• **DATA TO USE**
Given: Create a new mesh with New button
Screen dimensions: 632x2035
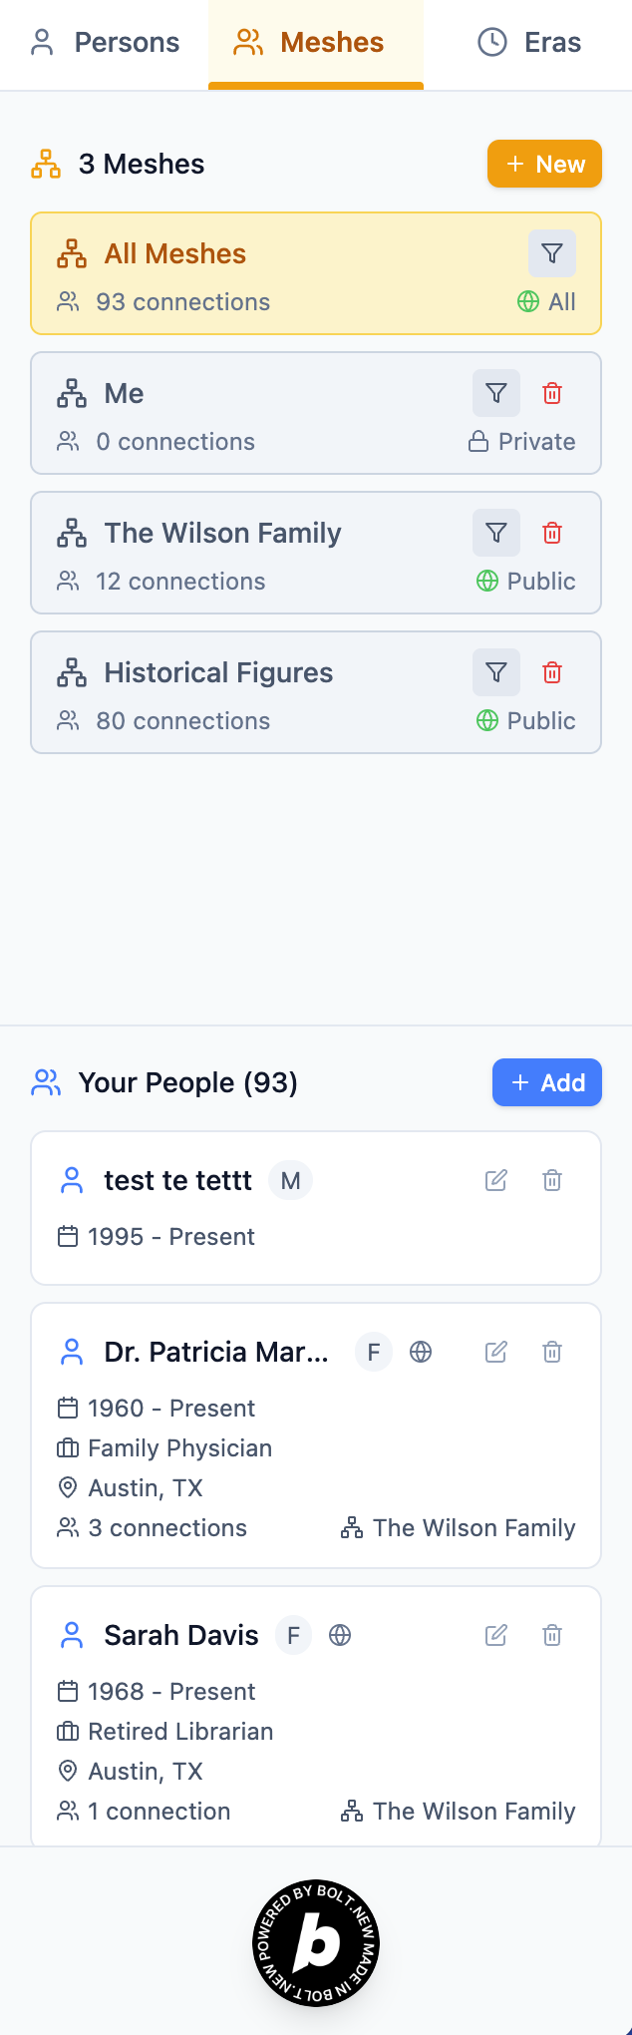Looking at the screenshot, I should [544, 165].
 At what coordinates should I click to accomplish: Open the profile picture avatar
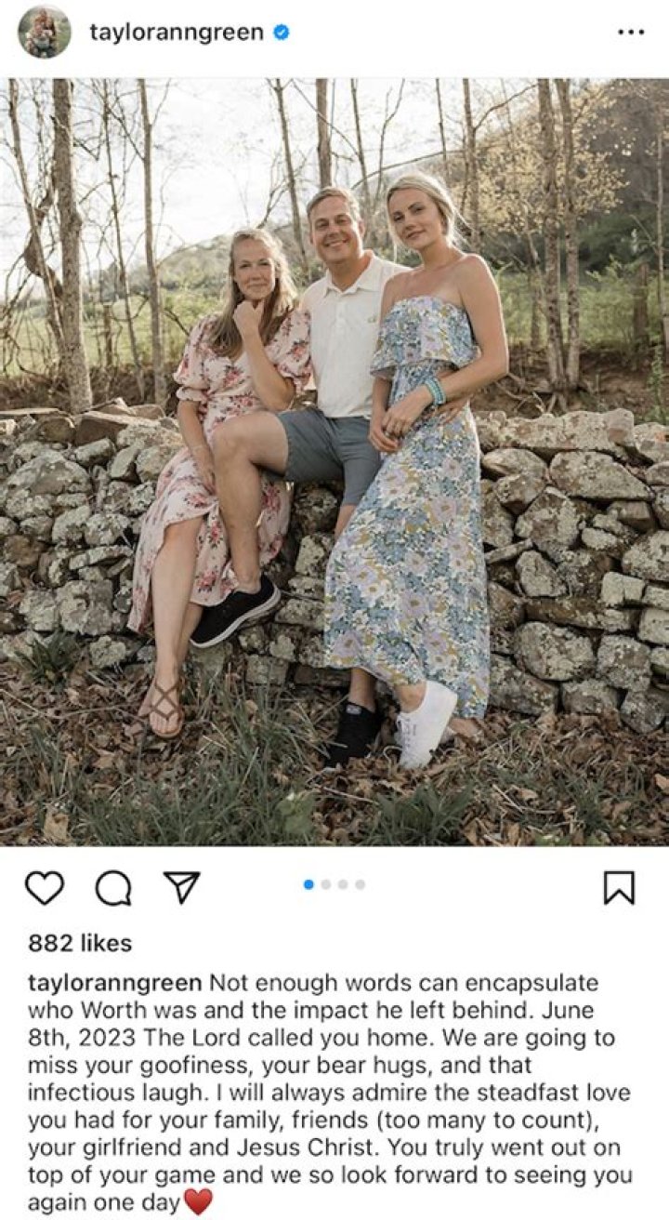[44, 33]
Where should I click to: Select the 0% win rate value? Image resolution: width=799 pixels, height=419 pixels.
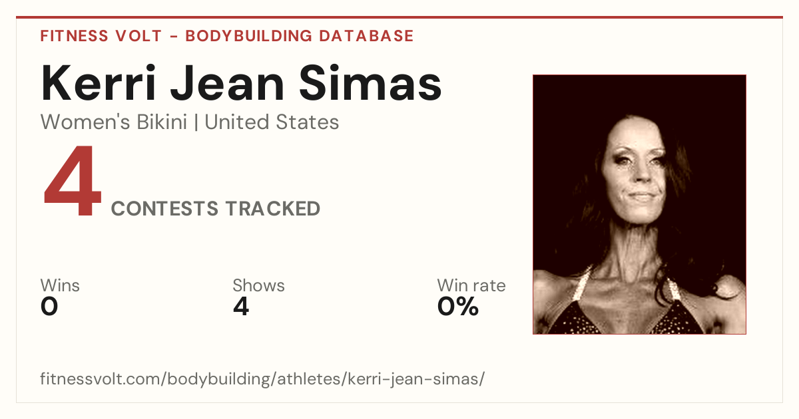[x=458, y=307]
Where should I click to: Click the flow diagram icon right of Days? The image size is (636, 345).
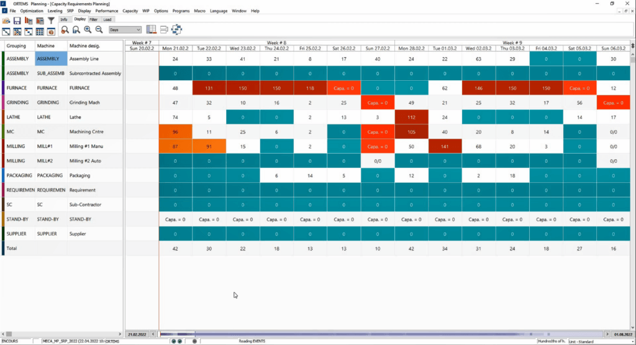[177, 30]
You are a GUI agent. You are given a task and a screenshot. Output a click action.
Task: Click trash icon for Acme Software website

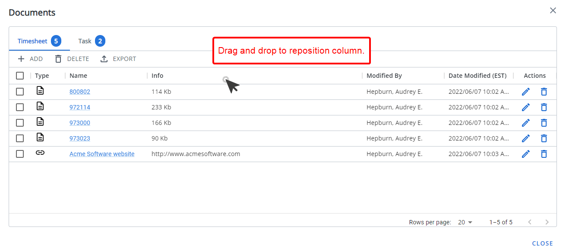544,154
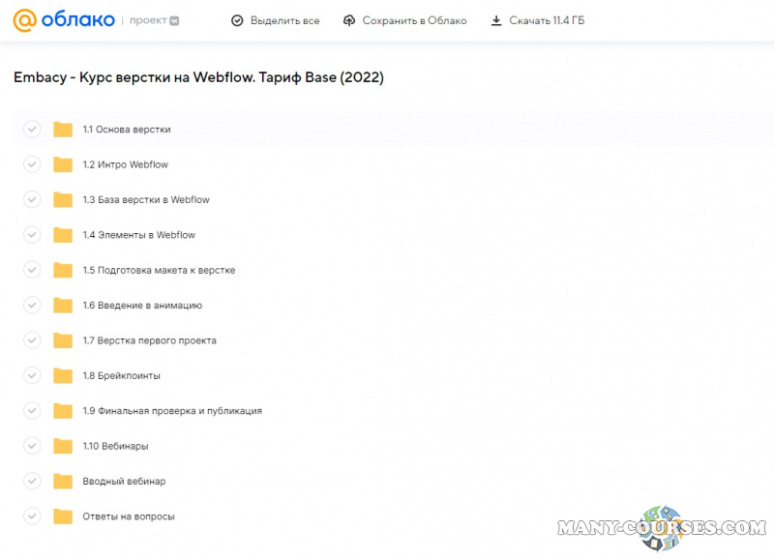Open the 1.8 Брейкпоинты folder icon
Viewport: 774px width, 560px height.
63,375
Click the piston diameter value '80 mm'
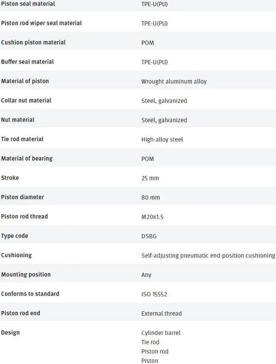 pos(151,197)
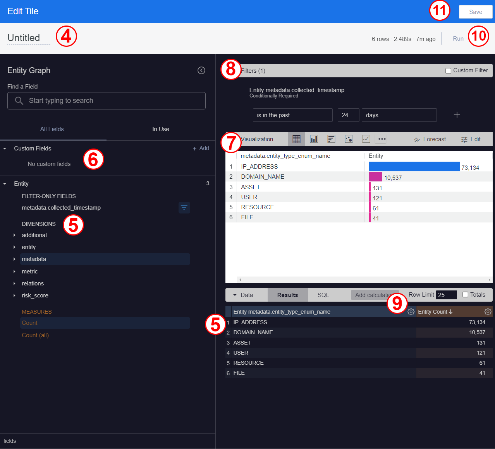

• **PROMPT**
Repeat the records above word for word, leaving out the pictures.

• **WRITTEN ANSWER**
Given: Create a new mesh with New button
Screen dimensions: 632x2035
Looking at the screenshot, I should [544, 165].
 At what coordinates should I click to accomplish: Open the profile picture avatar
[44, 33]
Where should I click to: Select the 0% win rate value? Image resolution: width=799 pixels, height=419 pixels.
[x=458, y=307]
Where should I click to: Click the flow diagram icon right of Days? The image size is (636, 345).
[177, 30]
You are a GUI agent. You are given a task and a screenshot. Output a click action.
Task: Click trash icon for Acme Software website

544,154
Open the 1.8 Брейкпоинты folder icon
Viewport: 774px width, 560px height.
63,375
Click the piston diameter value '80 mm'
 pos(151,197)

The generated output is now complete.